Last but not least, IAMs typically consider a very high-level description of the electricity system, thereby missing an accurate picture of the entire network. This includes significant deployment of variable and intermittent renewables, storage, and new grid infrastructure to support interconnectivity and cross grid balancing. These transmission grid investments are critical for the system to work efficiently as a whole, avoiding congestions and profiting from the synergies arising from spatial correlation—or, better, decorrelation—of the availability of renewable sources.

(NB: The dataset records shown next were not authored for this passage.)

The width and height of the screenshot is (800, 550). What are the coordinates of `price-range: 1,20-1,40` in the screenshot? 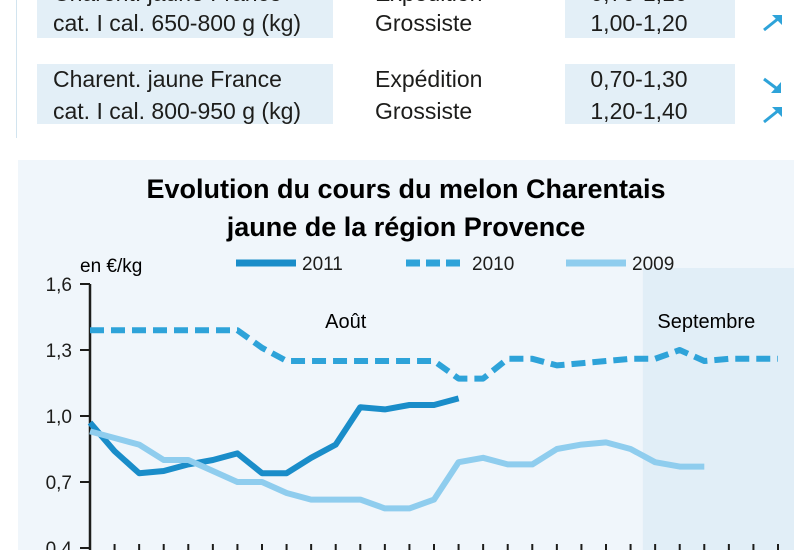 It's located at (639, 111).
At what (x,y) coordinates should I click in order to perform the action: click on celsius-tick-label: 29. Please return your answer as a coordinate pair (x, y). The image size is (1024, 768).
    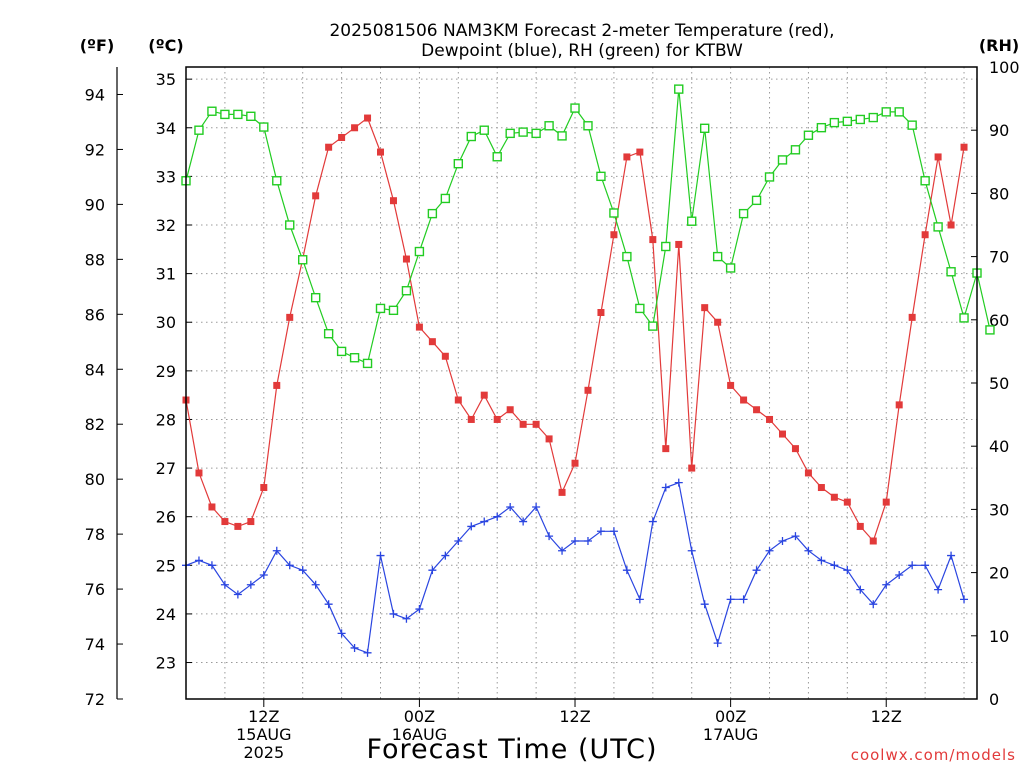
    Looking at the image, I should click on (166, 372).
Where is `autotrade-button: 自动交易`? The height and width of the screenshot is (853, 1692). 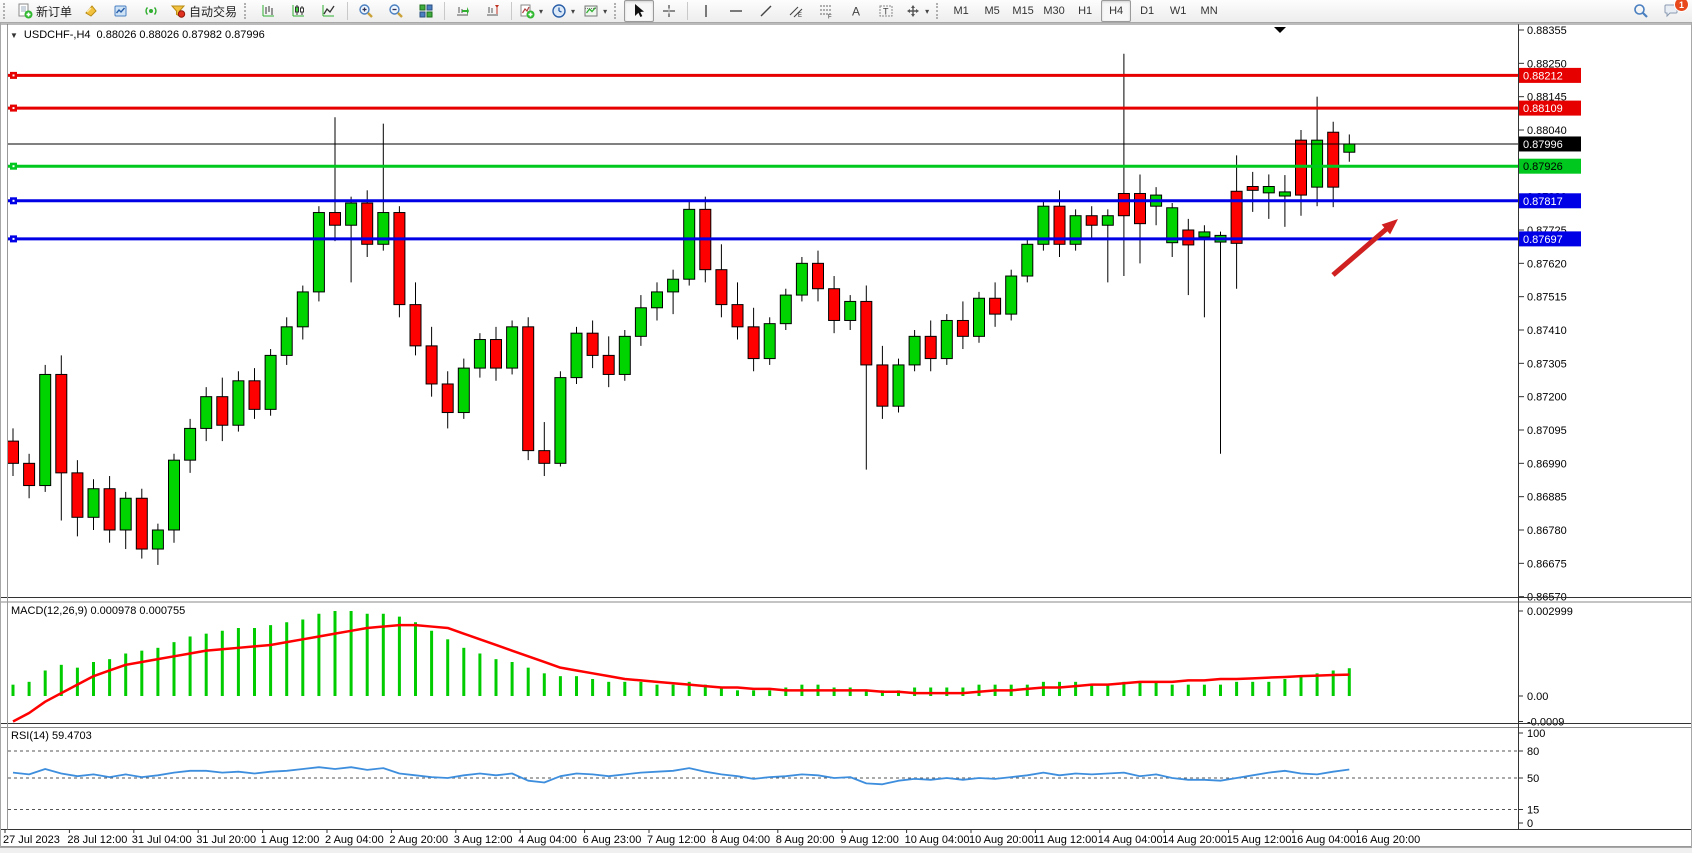 autotrade-button: 自动交易 is located at coordinates (204, 11).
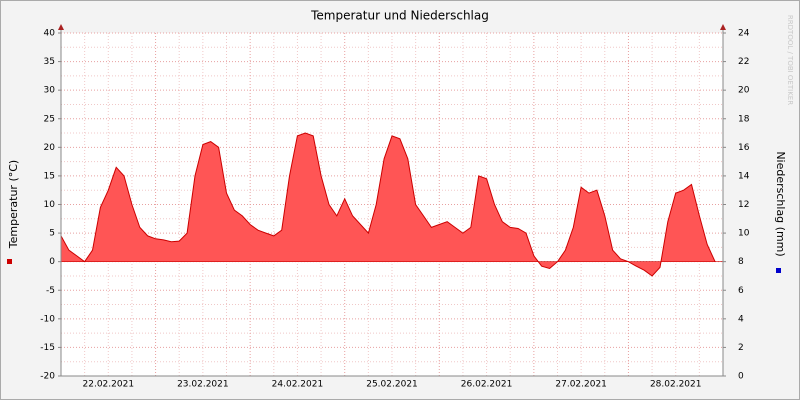 The width and height of the screenshot is (800, 400). Describe the element at coordinates (744, 148) in the screenshot. I see `y2-tick-label: 16` at that location.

DIAMOND will develop an interoperable electricity module based on the Open Generation and Transmission Operation and Expansion Planning Model with renewable energy sources (RES) and energy storage systems (ESS), the open-source version of the TEPES electricity system model that was developed as a part of H2020 openENTRANCE, including the main elements of the physics of power networks, and a comprehensive representation of uncertainty, as well as phase-shifting and power control technologies. It will link this to the advanced IAMsand assess the produced scenarios based on their network and infrastructure needs. The analysis will identify no-regret investments common among different scenarios and constitute the basic architecture of a European electricity expansion plan, making the scenarios more real-world representative of the European electricity dynamics.